- Task list -
a – Using the foreclosure passage, decide whether each statement agrees with it. Answer yes or no for each, and quote the words from the passage that settle it: (i) Foreclosure is always the only option for a homeowner who falls behind on the mortgage. (ii) Most mortgage companies have assistance programs to keep people in their homes. (iii) A pre-foreclosure counselor can advise a homeowner on what to say to the lender.
b – Carry the foreclosure passage forward from its final sentence, keeping its formal tone and its focus on steps homeowners can take.

======== Supplied passage ========

A job loss or unexpected medical bills can make it difficult to pay the mortgage in full and on time. If this continues, the lender may begin the process of repossessing the home, which is foreclosure.

It is important that homeowners understand that foreclosure is not always the only option. If owners take steps early enough, it is possible to keep the home.

Take proactive steps early in the process

Although it is tempting to ignore overdue bill statements, Forbes discusses the importance of taking steps right away once the mortgage is late. One step is to read all correspondence from the mortgage lender, because it gives information about how to prevent foreclosure. One of the earliest steps is to call the lender and discuss the inability to pay. Most companies are willing to help and have assistance programs available to keep people in their homes.

It may also help to speak with a pre-foreclosure counselor. This person has the information and advice on prevention options as well as what to say to the lender to receive a more positive response.

======== Given entries ========

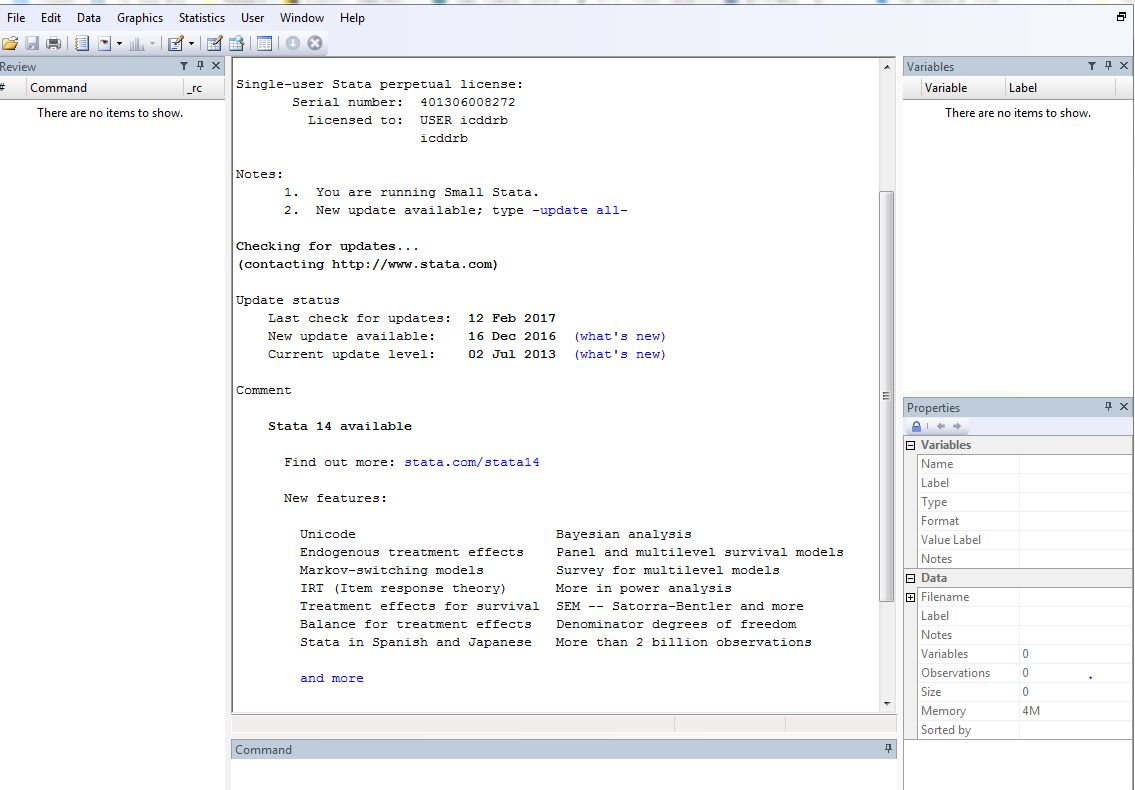Image resolution: width=1135 pixels, height=790 pixels.
Task: Open the Data Editor in edit mode
Action: (x=214, y=42)
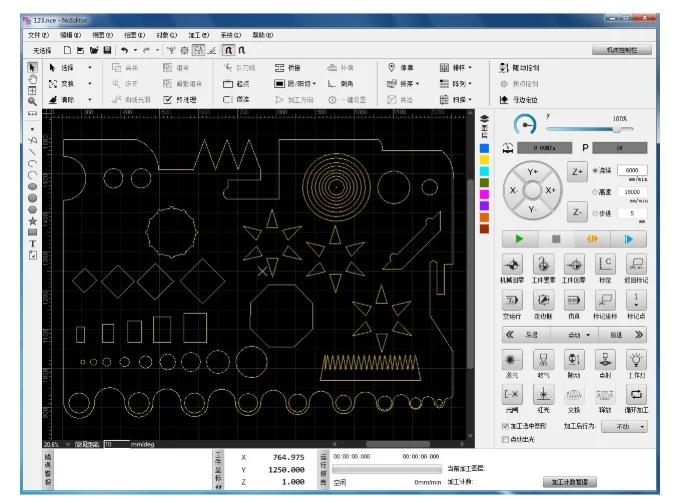Toggle the process selected graphics checkbox
673x504 pixels.
pyautogui.click(x=505, y=426)
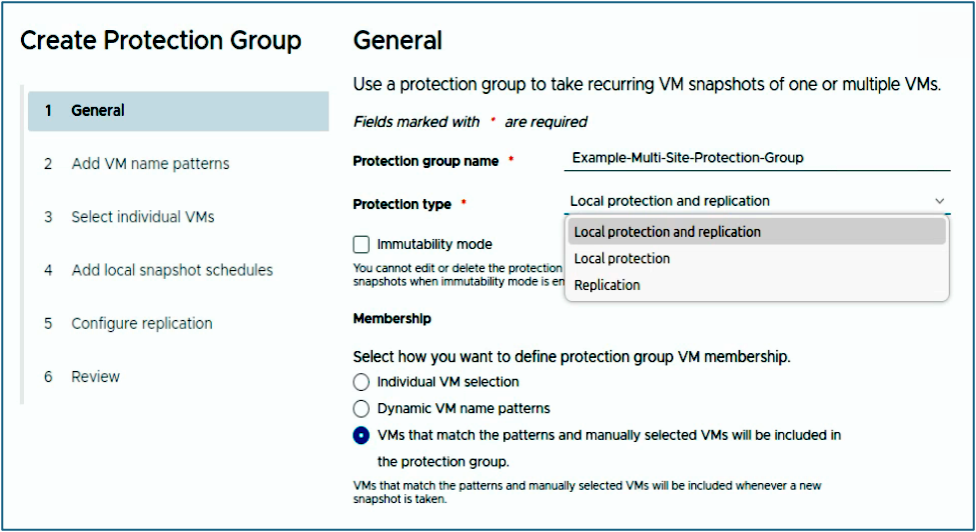Open the Add VM name patterns step

coord(150,164)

========

- Responses by item number -
a –
(i) No: "foreclosure is not always the only option."
(ii) Yes: "Most companies are willing to help and have assistance programs available to keep people in their homes."
(iii) Yes: "This person has the information and advice on prevention options as well as what to say to the lender to receive a more positive response."

b –
Foreclosure alternatives

According to FindLaw, the lender or counselor will outline a number of options, based on the homeowner’s situation. For those who are able to pay, two options are forbearance or modification. With forbearance, the lender arranges an alternate repayment plan or temporarily suspends payments. With modification, the lender may extend the loan’s terms or refinance the debt so it is more affordable.

For those who can begin paying back the original payment amount, it may be possible to get a one-time disbursement from the FHA-Insurance fund to make the mortgage current.

For owners who are unable to pay, one option is to sell the property to be able to pay off the loan. A last option is to give the lender the deed of the property. In this case, the person loses the house, but there is lower damage to credit.